The 3MT task is a real challenge: presenting your own research in three minutes in an understandable and exciting way to an audience from outside the field, in English, with just one PowerPoint slide, but with a lot of creativity. Silvia Lasnik chose the vivid image of a dragon to explain her research. That was convincing.
The Dragon of Native Speakerism
Who better to teach English than a person who learnt it as first language? Probably no one, according to many in the school system. Therefore, native speakers are often favoured when applying for a job as a teacher. That's not good, says Silvia Lasnik. "Because pedagogical and didactic skills are as important as language skills," emphasises the English specialist.

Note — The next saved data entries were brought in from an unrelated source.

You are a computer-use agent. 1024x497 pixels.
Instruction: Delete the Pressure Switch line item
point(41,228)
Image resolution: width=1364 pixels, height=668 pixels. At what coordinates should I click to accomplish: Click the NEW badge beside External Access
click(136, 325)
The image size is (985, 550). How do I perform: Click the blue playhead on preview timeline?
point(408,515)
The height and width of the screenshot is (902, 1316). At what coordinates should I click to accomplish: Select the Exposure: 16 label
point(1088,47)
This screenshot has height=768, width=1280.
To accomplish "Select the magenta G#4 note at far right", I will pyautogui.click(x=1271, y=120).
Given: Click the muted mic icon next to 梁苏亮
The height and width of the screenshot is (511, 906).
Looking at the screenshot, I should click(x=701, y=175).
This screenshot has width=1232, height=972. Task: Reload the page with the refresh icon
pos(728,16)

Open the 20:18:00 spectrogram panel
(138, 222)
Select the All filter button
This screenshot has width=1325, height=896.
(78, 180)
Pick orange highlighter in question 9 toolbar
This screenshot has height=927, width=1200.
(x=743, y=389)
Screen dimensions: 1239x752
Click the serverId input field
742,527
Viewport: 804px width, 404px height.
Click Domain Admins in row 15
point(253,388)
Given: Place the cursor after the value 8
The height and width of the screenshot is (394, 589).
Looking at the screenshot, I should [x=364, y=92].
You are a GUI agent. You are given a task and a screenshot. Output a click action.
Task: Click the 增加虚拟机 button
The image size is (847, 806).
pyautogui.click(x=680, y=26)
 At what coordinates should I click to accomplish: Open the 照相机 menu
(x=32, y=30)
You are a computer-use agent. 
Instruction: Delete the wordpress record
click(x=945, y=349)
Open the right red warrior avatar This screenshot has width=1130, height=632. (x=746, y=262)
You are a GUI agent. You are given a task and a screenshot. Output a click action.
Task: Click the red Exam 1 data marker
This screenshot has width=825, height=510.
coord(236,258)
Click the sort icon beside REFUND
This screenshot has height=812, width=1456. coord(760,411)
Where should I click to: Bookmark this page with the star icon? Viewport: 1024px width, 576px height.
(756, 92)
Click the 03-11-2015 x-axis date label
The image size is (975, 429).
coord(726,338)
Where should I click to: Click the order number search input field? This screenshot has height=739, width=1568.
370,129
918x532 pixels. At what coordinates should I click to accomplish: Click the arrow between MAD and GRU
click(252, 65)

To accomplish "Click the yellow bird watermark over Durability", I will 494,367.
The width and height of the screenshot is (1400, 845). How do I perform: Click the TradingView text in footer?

In her doctoral thesis, supervised by Hermine Penz, she is investigating how the "dragon of native speakerism" paralyses teachers. "If they are afraid to speak in a foreign language because they don't think they know it well enough, then this has a negative impact on teaching," says Lasnik. Especially with English, which is used worldwide as a bridge language, communicative competence should come first, before grammar and accent. "That's why we need to slay the dragon of native speakerism," the doctoral student emphasises with her picture. This is already important in the teacher training programme so that future teachers can promote speaking more than reading and writing at school.
The 3MT is organised annually by the Coimbra Group, an association of particularly renowned and traditional European universities. After Silvia Lasnik had won the main prize at the 3MT of the University of Graz on 15 March 2024, ahead of ten other candidates, she also impressed the international jury of the competition and was invited to the final in Turku. She has now won this too.